*Yoko FUKUDA1, Ryuho KATAOKA2, Yoshizumi MIYOSHI3, Yuto KATOH4, Takanori NISHIYAMA2, Kazuo SHIOKAWA3, Yusuke EBIHARA5, Hampton DONALD6, Naomoto IWAGAMI1
(1.Earth & Planet. Sci., The Univ. of Tokyo, 2.NIPR, 3.Nagoya Univ., STEL, 4.Dept. of Geophys., Tohoku Univ., 5.Kyoto Univ., RISH, 6.GI, Univ. of Alaska Fairbanks)

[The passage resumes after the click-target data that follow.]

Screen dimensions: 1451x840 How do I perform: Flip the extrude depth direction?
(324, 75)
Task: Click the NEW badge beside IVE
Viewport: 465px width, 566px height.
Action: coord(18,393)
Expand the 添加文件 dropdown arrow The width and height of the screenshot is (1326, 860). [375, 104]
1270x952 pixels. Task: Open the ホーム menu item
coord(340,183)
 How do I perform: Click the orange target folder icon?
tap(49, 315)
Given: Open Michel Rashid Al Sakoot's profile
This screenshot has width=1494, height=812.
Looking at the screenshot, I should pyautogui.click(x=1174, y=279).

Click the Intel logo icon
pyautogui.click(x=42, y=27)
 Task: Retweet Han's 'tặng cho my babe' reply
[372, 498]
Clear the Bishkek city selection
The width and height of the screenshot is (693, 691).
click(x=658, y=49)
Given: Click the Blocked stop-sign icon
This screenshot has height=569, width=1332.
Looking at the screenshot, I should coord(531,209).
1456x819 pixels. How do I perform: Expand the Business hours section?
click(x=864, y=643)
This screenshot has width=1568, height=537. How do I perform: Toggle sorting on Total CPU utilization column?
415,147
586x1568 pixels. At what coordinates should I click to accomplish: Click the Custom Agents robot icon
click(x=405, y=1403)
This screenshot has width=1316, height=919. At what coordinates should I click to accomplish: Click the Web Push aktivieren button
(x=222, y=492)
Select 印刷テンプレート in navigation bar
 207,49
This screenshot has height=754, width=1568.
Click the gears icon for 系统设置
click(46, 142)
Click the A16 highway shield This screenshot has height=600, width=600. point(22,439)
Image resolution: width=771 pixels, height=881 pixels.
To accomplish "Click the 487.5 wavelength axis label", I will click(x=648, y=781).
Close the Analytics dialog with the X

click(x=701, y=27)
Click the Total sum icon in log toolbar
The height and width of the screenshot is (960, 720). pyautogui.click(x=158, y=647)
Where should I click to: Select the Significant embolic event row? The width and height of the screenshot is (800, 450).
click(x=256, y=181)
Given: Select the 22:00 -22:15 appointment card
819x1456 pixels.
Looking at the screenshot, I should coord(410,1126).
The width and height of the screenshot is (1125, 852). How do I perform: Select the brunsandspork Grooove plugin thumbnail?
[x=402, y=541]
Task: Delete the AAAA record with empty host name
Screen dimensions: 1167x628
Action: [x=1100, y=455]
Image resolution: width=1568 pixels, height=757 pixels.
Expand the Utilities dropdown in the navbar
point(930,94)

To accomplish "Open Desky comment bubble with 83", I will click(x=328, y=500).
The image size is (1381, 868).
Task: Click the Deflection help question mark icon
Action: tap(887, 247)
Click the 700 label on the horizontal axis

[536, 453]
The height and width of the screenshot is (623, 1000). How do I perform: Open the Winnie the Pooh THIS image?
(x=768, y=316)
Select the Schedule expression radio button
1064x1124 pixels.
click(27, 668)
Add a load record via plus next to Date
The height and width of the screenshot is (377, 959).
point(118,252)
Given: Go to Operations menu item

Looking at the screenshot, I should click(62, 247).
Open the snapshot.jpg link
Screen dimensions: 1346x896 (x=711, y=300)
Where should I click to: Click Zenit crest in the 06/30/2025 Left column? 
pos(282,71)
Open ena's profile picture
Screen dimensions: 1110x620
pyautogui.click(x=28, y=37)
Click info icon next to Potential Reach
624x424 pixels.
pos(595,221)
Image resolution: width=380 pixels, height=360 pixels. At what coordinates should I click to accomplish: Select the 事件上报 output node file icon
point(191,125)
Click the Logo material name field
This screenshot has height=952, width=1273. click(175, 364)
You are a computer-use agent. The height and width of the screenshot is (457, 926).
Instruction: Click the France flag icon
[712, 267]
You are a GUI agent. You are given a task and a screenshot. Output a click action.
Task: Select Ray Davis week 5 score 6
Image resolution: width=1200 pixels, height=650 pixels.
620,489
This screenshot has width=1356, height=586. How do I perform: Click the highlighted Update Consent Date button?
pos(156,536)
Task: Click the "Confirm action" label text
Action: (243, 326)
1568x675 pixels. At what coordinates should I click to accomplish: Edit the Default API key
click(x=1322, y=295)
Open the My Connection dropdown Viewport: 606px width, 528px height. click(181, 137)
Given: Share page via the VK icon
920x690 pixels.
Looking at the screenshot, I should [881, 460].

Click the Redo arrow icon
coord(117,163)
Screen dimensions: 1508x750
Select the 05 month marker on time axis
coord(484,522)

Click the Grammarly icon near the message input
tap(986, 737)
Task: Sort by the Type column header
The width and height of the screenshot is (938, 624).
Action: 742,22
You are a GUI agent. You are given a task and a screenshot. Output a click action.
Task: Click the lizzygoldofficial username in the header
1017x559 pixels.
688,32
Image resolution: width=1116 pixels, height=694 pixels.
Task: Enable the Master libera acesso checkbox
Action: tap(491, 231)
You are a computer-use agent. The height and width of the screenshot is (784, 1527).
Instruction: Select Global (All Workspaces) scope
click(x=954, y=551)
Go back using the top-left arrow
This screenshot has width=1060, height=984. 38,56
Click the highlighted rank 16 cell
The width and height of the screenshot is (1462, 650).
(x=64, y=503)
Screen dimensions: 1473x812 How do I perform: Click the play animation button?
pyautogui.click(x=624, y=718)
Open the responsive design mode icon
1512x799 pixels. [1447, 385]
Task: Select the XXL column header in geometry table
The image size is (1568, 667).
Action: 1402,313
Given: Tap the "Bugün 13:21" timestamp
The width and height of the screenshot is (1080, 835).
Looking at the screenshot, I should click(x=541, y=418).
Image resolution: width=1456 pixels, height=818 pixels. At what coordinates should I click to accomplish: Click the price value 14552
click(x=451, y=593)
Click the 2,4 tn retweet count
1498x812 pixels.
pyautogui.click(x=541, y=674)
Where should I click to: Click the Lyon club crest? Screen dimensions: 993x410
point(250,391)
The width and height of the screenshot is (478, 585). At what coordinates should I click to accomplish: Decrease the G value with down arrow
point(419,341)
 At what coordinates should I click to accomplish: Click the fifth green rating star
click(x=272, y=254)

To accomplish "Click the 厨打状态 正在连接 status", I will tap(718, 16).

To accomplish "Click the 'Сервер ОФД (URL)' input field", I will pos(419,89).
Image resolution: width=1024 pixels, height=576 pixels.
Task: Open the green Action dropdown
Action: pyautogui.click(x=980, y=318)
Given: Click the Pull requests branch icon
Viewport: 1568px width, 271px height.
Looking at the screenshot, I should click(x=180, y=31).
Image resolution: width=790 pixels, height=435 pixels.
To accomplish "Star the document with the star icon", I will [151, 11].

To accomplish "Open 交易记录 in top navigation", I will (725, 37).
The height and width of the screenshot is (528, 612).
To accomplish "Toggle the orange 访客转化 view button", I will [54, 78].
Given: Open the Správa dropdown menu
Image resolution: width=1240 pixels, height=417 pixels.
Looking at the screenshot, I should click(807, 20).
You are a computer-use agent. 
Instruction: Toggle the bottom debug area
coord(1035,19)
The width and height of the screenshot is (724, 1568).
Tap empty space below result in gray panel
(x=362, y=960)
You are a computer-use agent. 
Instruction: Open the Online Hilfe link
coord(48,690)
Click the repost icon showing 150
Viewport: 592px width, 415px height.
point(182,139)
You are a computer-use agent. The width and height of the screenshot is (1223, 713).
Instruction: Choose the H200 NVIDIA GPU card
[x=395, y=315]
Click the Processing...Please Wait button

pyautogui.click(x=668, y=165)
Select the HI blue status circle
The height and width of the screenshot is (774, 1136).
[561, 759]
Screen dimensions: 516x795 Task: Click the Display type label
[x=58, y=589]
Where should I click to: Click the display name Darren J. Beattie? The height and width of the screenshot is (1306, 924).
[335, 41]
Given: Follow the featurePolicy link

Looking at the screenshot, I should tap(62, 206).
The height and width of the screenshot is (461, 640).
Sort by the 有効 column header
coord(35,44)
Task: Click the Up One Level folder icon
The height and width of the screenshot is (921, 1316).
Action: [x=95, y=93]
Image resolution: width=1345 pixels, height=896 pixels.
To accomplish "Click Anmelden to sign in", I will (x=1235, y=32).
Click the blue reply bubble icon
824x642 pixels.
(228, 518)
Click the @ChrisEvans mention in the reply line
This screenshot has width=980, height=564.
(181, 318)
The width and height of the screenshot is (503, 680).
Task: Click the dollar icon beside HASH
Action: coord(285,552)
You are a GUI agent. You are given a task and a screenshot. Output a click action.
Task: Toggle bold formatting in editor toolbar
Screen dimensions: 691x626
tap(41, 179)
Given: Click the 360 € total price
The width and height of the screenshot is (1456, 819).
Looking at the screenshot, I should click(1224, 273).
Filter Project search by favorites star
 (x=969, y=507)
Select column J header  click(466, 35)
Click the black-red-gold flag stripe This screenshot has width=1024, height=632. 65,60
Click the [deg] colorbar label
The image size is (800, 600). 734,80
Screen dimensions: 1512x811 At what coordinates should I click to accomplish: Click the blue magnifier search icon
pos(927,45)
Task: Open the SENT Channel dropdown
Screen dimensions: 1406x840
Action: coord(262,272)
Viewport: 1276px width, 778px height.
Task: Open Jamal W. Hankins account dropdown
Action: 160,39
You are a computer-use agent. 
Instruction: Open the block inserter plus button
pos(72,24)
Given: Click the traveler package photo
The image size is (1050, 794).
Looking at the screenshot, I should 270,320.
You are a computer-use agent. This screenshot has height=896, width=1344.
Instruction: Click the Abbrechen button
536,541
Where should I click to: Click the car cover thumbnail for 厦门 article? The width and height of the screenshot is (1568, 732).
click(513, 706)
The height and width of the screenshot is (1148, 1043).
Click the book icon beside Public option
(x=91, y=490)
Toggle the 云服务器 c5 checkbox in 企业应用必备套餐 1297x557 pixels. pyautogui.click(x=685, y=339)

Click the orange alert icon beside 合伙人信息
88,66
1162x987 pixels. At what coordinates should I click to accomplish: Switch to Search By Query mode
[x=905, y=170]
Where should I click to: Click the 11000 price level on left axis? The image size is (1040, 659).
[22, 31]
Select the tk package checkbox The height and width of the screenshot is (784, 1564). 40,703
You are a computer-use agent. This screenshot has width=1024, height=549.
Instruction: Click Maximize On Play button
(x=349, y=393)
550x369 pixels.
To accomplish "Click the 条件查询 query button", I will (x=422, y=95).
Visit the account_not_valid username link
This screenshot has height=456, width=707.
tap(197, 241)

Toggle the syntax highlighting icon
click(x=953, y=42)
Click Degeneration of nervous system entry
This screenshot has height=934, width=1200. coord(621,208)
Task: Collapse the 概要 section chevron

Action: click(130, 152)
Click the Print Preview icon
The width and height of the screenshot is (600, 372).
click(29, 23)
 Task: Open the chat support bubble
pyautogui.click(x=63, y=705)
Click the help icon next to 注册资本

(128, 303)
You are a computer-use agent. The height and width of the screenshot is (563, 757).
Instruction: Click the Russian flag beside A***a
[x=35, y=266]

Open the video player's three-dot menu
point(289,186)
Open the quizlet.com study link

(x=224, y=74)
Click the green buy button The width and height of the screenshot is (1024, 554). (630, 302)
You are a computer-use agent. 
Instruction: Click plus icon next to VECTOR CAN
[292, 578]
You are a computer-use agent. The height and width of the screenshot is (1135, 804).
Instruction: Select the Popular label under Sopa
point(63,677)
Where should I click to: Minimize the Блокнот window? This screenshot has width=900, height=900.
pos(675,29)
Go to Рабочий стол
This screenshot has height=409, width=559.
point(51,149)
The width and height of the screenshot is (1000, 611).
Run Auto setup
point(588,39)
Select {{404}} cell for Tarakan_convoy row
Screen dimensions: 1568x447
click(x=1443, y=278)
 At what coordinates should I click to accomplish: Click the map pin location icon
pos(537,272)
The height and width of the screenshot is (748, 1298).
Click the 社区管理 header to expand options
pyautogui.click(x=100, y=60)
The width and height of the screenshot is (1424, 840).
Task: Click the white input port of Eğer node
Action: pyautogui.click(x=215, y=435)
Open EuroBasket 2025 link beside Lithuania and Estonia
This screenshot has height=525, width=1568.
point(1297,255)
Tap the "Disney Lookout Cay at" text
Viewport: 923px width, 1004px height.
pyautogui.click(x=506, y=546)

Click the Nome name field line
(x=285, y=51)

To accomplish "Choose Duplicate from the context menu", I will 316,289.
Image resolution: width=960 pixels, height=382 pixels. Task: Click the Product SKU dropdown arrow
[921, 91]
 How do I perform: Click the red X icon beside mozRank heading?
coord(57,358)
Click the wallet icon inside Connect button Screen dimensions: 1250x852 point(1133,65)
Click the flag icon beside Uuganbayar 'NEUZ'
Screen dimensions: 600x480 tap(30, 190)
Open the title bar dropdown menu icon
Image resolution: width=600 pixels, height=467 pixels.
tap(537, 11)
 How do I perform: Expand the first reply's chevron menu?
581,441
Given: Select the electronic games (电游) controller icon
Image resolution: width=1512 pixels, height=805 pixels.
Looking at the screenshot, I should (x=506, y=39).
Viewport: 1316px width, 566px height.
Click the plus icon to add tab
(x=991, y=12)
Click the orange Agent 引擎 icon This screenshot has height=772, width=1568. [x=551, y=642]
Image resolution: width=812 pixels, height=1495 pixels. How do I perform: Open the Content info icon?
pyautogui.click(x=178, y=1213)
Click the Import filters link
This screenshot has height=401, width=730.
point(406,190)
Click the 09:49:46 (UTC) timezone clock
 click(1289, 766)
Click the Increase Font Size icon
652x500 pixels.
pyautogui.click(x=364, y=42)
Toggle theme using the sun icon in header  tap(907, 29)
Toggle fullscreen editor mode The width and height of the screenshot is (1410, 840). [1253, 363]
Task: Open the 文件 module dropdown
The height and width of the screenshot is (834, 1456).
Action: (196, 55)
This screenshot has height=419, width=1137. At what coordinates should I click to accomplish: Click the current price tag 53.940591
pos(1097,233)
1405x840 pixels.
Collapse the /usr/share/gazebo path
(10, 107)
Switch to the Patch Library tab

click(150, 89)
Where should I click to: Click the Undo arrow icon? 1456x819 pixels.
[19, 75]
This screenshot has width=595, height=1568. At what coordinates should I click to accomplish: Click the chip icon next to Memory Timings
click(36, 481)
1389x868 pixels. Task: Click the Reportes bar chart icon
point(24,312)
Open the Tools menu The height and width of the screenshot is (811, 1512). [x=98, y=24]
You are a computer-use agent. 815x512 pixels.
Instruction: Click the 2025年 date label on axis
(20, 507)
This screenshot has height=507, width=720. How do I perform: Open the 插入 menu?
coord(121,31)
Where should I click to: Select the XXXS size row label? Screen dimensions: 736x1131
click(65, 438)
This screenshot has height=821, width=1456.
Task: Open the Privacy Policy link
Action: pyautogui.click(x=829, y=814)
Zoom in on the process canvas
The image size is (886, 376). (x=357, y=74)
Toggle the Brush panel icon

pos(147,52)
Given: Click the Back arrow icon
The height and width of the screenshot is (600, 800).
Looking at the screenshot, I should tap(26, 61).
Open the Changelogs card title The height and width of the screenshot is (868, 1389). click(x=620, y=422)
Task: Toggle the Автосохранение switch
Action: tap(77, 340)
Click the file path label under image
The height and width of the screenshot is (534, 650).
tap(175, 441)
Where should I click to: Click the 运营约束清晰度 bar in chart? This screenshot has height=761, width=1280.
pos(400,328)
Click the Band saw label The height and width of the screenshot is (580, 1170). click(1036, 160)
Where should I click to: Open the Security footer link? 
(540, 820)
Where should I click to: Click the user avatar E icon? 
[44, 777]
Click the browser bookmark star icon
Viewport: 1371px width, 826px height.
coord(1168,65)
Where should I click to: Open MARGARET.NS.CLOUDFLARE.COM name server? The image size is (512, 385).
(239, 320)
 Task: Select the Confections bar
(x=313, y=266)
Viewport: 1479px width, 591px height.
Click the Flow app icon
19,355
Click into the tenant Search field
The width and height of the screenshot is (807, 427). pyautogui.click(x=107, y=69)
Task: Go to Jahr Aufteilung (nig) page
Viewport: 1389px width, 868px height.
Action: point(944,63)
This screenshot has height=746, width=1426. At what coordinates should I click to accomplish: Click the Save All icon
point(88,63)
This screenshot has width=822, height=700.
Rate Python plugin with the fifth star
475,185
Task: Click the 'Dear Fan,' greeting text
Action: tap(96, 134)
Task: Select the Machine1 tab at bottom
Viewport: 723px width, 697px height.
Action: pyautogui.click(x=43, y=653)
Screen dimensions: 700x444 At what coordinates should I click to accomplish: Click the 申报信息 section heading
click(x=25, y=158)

A quasi-periodic intensity modulation of pulsating auroras has been considered to be formed by pitch-angle scattered electrons with whistler-mode chorus waves, because the intensity modulation is consistent with the time scale of chorus elements. A 2-D simulation study showed the latitudinal displacement of chorus elements from the magnetic field line, and the Cluster satellites observed oblique propagations of chorus waves close to the equator. These oblique chorus waves may be seen as the quasi-periodic spatial modulations of the pulsating aurora in the ionosphere. The purpose of this study is to examine the oblique propagation of chorus elements as a possible mechanism of the spatial modulations of the pulsating aurora. We used data obtained by a highly sensitive sCMOS camera installed at Poker Flat Research Range (PFRR) in Alaska from February to April 2014. The imaging sensor of 2048 x 2048 pixels and the narrow field of view of 15 x 15 degrees enable us to identify the smallest auroral structure ever observed. The field of view approximately corresponds to 27 km x 27 km at 100 km altitude, and the spatial resolution is ~52 m when 4 by 4 binning is used. From the initial analysis of a magnetic storm event on February 19, 2014, we found several events of spatial variations of small-scale (5 km across on average) elongated patches during the ON-phase of the main pulsating patch. The typical propagation speed of the small elongated patches is an order of 50 km/s at the 100 km altitude, which corresponds to an order of 1000 km/s in the magnetosphere. In the presentation we add some more storm events to show statistical results of the propagation directions and the speed, the scale-size, and the periodicity of small-scale pulsating auroral patches to compare with the simulated results of chorus wave-electron interactions which may form the spatial variations of pulsating patches in the ionosphere.